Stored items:
::::::::::
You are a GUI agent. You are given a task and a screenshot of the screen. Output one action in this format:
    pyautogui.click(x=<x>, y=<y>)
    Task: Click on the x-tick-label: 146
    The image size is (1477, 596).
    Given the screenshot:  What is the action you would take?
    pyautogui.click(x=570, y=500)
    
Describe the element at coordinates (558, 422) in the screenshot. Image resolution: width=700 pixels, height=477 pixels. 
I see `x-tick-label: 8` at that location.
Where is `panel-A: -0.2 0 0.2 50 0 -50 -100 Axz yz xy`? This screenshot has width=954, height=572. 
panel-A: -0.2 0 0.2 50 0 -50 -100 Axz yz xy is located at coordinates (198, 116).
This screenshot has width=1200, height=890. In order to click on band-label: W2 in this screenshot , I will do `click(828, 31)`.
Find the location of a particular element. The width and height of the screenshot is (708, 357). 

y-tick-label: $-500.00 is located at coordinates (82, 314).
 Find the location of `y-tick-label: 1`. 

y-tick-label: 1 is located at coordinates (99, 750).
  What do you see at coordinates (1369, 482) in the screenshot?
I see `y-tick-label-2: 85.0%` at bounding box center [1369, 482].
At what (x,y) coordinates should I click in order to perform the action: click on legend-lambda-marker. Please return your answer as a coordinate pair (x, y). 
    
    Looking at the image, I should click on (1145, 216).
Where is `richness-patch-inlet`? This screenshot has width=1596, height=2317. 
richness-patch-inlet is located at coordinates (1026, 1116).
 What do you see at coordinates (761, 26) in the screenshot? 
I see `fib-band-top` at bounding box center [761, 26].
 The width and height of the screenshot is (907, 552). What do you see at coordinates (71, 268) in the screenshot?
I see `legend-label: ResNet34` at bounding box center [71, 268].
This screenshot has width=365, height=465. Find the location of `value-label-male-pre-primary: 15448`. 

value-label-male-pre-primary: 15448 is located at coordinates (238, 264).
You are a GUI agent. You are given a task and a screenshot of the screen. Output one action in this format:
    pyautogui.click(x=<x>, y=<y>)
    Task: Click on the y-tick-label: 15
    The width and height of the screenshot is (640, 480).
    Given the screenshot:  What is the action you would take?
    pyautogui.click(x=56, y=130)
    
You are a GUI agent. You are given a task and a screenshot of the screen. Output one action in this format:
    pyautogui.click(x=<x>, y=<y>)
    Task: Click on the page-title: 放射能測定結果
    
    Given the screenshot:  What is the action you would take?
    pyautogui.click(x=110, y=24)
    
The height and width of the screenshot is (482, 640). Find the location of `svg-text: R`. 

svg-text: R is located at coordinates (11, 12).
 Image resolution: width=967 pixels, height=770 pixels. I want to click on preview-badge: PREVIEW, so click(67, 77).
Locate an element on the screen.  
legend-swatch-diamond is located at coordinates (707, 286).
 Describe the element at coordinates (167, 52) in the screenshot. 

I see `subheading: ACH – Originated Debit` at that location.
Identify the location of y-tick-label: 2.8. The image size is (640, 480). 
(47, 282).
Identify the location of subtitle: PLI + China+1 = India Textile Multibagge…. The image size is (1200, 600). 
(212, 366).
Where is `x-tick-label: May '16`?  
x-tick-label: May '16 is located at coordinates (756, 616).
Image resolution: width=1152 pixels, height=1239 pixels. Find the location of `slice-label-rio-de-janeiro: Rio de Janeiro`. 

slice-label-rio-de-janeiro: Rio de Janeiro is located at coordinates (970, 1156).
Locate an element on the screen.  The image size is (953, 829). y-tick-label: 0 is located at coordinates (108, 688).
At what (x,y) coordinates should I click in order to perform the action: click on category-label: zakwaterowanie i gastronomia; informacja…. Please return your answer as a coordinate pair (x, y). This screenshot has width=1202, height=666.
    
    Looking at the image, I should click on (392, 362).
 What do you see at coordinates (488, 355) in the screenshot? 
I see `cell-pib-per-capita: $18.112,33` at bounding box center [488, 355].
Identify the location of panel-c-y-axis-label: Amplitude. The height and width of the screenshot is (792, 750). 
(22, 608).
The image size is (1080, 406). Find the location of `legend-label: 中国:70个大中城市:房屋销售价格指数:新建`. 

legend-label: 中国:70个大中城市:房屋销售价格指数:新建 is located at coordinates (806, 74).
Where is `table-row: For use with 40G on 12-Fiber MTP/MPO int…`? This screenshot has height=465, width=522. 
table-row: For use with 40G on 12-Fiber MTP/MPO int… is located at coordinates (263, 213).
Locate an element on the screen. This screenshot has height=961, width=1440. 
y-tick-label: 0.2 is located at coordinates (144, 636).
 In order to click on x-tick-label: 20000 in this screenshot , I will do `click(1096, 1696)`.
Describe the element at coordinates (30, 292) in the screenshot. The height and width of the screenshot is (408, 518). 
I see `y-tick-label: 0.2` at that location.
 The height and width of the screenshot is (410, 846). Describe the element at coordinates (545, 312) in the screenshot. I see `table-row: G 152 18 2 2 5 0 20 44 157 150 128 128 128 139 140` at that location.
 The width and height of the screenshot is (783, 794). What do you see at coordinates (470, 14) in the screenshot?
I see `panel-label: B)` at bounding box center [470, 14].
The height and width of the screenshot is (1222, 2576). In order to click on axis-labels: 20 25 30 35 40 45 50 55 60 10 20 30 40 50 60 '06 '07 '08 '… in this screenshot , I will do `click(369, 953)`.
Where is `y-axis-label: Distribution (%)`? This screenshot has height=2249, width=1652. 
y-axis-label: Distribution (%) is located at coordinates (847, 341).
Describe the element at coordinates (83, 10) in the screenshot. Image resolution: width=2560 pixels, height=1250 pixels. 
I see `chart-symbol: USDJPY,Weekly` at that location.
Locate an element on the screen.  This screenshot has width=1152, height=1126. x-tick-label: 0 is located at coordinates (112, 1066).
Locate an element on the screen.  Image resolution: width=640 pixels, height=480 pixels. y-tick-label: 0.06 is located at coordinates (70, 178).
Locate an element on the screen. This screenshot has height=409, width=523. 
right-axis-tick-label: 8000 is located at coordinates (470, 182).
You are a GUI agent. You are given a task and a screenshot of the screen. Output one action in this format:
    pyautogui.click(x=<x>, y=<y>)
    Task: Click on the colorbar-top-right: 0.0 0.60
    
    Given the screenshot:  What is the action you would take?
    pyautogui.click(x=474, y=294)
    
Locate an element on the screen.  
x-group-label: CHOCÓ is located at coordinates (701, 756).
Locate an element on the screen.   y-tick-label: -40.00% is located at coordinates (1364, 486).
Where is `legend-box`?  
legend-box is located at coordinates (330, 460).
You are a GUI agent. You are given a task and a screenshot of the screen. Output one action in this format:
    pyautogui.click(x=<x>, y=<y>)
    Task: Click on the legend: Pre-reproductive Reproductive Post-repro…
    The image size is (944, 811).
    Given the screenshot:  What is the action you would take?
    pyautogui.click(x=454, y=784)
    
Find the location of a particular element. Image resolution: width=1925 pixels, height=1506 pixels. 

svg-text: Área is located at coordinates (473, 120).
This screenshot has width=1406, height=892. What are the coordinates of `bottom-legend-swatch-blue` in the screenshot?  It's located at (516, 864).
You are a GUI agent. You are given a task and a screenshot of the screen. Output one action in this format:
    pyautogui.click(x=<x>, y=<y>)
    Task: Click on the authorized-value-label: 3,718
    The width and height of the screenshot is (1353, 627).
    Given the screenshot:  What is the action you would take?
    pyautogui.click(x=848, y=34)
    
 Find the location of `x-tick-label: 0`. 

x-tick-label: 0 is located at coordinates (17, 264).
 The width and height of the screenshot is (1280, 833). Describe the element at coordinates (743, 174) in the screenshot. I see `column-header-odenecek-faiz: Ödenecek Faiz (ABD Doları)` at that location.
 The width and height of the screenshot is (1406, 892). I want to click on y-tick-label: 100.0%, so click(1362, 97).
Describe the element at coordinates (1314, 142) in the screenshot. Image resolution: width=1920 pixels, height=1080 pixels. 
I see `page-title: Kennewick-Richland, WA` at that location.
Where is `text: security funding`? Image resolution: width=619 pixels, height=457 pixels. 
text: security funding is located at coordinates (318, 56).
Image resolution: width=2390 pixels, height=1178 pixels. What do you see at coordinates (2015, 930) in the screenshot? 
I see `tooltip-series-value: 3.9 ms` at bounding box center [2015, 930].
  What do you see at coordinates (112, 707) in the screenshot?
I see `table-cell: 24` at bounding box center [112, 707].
::::::::::
## TASK DETAILS
Reproduce the stored items above, from the first line through the line containing "value-label-male-pre-primary: 15448 is", with both of those lines included.

## ANSWER SECTION
You are a GUI agent. You are given a task and a screenshot of the screen. Output one action in this format:
    pyautogui.click(x=<x>, y=<y>)
    Task: Click on the x-tick-label: 146
    The image size is (1477, 596).
    Given the screenshot:  What is the action you would take?
    pyautogui.click(x=570, y=500)
    
Describe the element at coordinates (558, 422) in the screenshot. Image resolution: width=700 pixels, height=477 pixels. 
I see `x-tick-label: 8` at that location.
Where is `panel-A: -0.2 0 0.2 50 0 -50 -100 Axz yz xy`? This screenshot has width=954, height=572. 
panel-A: -0.2 0 0.2 50 0 -50 -100 Axz yz xy is located at coordinates (198, 116).
This screenshot has width=1200, height=890. In order to click on band-label: W2 in this screenshot , I will do `click(828, 31)`.
Find the location of a particular element. The width and height of the screenshot is (708, 357). 

y-tick-label: $-500.00 is located at coordinates (82, 314).
 Find the location of `y-tick-label: 1`. 

y-tick-label: 1 is located at coordinates (99, 750).
  What do you see at coordinates (1369, 482) in the screenshot?
I see `y-tick-label-2: 85.0%` at bounding box center [1369, 482].
At what (x,y) coordinates should I click in order to perform the action: click on legend-lambda-marker. Please return your answer as a coordinate pair (x, y). 
    
    Looking at the image, I should click on (1145, 216).
Where is `richness-patch-inlet`? This screenshot has width=1596, height=2317. 
richness-patch-inlet is located at coordinates (1026, 1116).
 What do you see at coordinates (761, 26) in the screenshot? 
I see `fib-band-top` at bounding box center [761, 26].
 The width and height of the screenshot is (907, 552). What do you see at coordinates (71, 268) in the screenshot?
I see `legend-label: ResNet34` at bounding box center [71, 268].
This screenshot has width=365, height=465. Find the location of `value-label-male-pre-primary: 15448`. 

value-label-male-pre-primary: 15448 is located at coordinates (238, 264).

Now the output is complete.